AKURAT.CO Kementerian Energi dan Sumber Daya Mineral (ESDM) menyatakan telah memetakan potensi pengembangan Pembangkit Listrik Tenaga Surya (PLTS) untuk mendukung target kapasitas 100 gigawatt peak (GWp).
Wakil Menteri ESDM, Yuliot mengatakan, percepatan tersebut mengikuti arahan Presiden Prabowo Subianto yang memangkas target waktu pelaksanaan dari sebelumnya empat tahun menjadi tiga tahun, yakni 2026–2028.
"Seluruh potensi untuk energi baru terbarukan, ya khusus untuk 100 gigawatt peak, kita juga sudah petakan. Jadi, pelaksanaan kegiatan itu ada percepatan. Yang disampaikan oleh Bapak Presiden kan menjadi 3 tahun. Tadinya kan kita merencanakan sekitar 4 tahun," kata Yuliot saat ditemui di kawasan JIEXPO Kemayoran, Rabu (2/9/2026).
Yuliot menyampaikan, pengembangan PLTS tidak hanya mengandalkan proyek ground mounted atau pembangkit yang dibangun di lahan darat. Pemerintah juga akan mengoptimalkan potensi PLTS terapung di sejumlah bendungan.
Yuliot menyebut, ESDM dengan Kementerian Pekerjaan Umum (PU) telah mengidentifikasi beberapa bendungan yang berpotensi dimanfaatkan untuk pengembangan PLTS.
"Jadi, kita dengan Kementerian PU, bendungan yang sudah bisa dimanfaatkan, total ini bendungannya diidentifikasi oleh Kementerian PU lebih dari 250 bendungan seluruh Indonesia. Ya kan luasnya signifikan. Dan itu potensi dari bendungan tadi ada sekitar 43 gigawatt,” ujarnya.
Diberitakan sebelumnya, terus mengakselerasi pengembangan pembangkit listrik tenaga surya (PLTS), termasuk memaksimalkan potensi waduk sebagai lokasi PLTS terapung (floating photovoltaic) untuk memperkuat bauran energi bersih nasional.
Direktur Jenderal Energi Baru, Terbarukan, dan Konservasi Energi (EBTKE), Eniya Listiani Dewi, mengungkapkan bahwa pemerintah saat ini tengah mendorong implementasi PLTS secara lebih luas, tidak hanya pada skema ground mounted dan atap, tetapi juga melalui pengembangan PLTS terapung.

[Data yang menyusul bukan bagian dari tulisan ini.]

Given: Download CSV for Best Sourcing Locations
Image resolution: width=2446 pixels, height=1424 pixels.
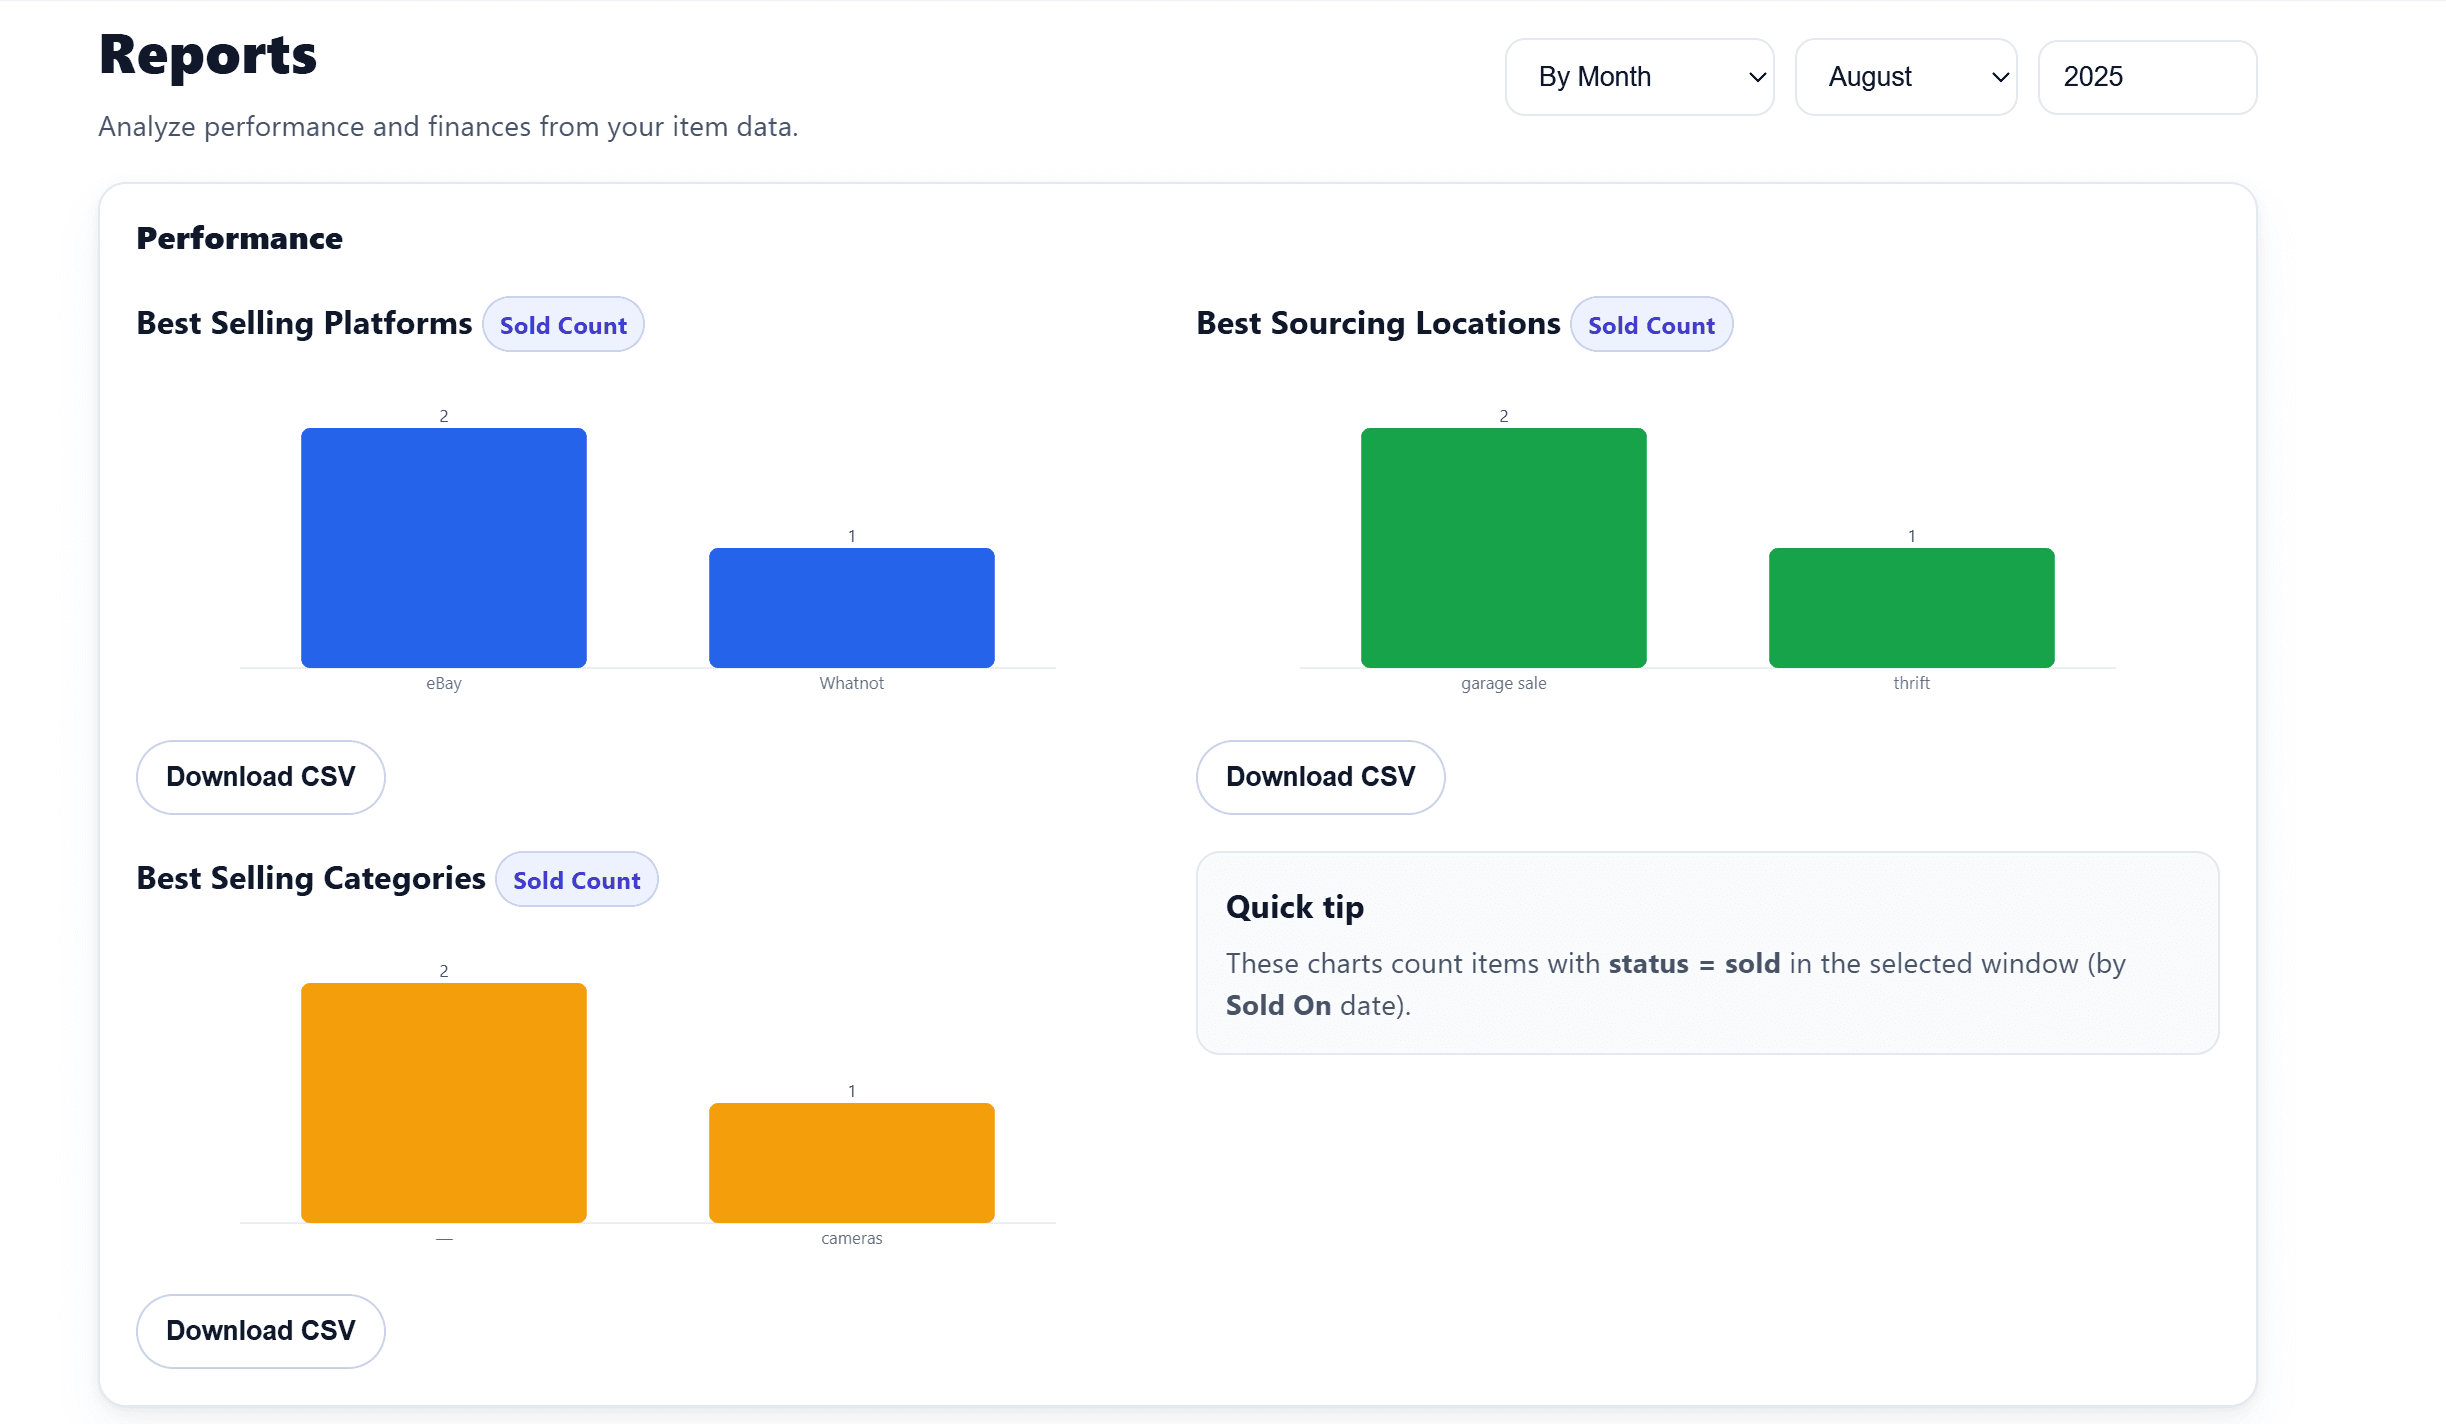Looking at the screenshot, I should click(x=1319, y=777).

“Yang di mana Kementerian ESDM sekarang berdiskusi intens dengan kementerian PU untuk mengidentifikasi semua bendungan yang ada di Indonesia dan mana yang menjadi prioritas untuk dijadikan lokasi-lokasi PLTS,” kata Eniya Mini Conference National Transition Forum 2026 di Hotel Borobudur dikutip, Rabu (22/4/2026).
Menurut Eniya, pemanfaatan waduk sebagai lokasi PLTS memiliki potensi yang sangat besar.
Berdasarkan perhitungan sementara, dengan tingkat okupansi sekitar 20% dari total luas bendungan yang dikelola pemerintah, kapasitas listrik yang dapat dihasilkan diperkirakan mencapai lebih dari 15 gigawatt (GW).
“Basis hitungan kami saat ini 20 persen okupansi dari seluruh bendungan yang dibuat oleh kementerian PU itu, itu bisa menambah lebih dari 15 Giga Watt PLTS,” ujarnya.